Phosphorus runs off from farm fields and dirty city streets. Those are known as non-point sources.

But it’s also released by sewage treatment plants.

These are point sources of pollution, and they’re regulated through permits under the Clean Water Act. The state runs the permit program, but the EPA provides oversight.

And the EPA has raised questions about the St. Albans permit. Roger Janson is chief of the EPA’s municipal permits branch in Boston.

(Janson) The permit that they have currently drafted and proposed for the …. waste water treatment facility may not be controlling phosphorus in the discharge to an appropriate level for the discharge into St. Albans Bay.

(Dillon) The EPA urged the state to consider tighter phosphorus limits for St. Albans. The EPA pointed out that St. Albans Bay already fails water quality standards, so the state’s proposed limits could cause the bay to get worse.

Chris Kilian is the Vermont director of the Conservation Law Foundation.

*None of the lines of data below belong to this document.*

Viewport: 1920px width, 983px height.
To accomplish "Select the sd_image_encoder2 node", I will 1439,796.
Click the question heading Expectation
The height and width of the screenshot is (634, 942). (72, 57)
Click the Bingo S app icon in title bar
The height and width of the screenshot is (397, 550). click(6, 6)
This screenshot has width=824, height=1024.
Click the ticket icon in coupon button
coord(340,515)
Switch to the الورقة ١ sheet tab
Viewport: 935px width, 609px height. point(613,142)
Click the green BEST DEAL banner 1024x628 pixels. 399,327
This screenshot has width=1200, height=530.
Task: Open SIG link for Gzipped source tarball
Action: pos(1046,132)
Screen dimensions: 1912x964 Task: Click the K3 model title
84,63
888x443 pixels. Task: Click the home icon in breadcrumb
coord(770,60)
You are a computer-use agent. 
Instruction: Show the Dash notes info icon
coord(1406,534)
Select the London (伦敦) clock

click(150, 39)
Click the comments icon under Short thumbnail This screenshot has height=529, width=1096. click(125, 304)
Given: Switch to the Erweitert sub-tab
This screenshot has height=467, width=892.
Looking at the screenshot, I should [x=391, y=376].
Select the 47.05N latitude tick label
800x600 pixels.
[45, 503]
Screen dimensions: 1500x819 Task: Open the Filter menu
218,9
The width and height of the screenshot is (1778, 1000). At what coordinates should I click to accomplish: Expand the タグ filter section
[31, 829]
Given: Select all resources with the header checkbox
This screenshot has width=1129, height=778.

(Kilian) I think it’s very significant that U.S. EPA which has primary responsibility for administering the Clean Water Act is pointing out to the Vermont Agency of Natural Resources that the permit conditions that the agency is proposing for the St. Albans Bay plant don’t meet the requirements of the Clean Water Act, that they’re too weak.

(Dillon) Julie Moore heads the state’s "Clean and Clear" program that oversees the clean up of Lake Champlain. She says the state is focusing on controlling other sources of pollution, such as the run-off from agriculture and development.

(Moore) Even if you eliminated that discharge from the St. Albans wastewater treatment facility that the bay wouldn’t come close to, it wouldn’t come to close to ensuring the attainment of water quality standards in St. Albans, that there has to be a significant reduction in non-point loads.

(Dillon) Kilian says it makes sense to ratchet down all pollution sources. He questions the legality of the draft permit, since the Clean Water Act doesn’t allow more pollution to go into waters that already fail water quality standards.

(Kilian) It seems unconscionable that the Agency of Natural Resources would weaken phosphorus protections from a wastewater treatment plant in this polluted section of Lake Champlain. And if need be, we are seriously considering challenging this decision if it stands.

(Dillon) Moore says cutting phosphorus from sewage plants is expensive, and the state has to set priorities for how it spends its clean up money.

But Roger Janson, the EPA’s permit chief, says that two-dozen sewer plants in Massachusetts already achieve substantially lower phosphorus levels than Vermont has set for St. Albans.

For VPR News, I’m John Dillon in Montpelier.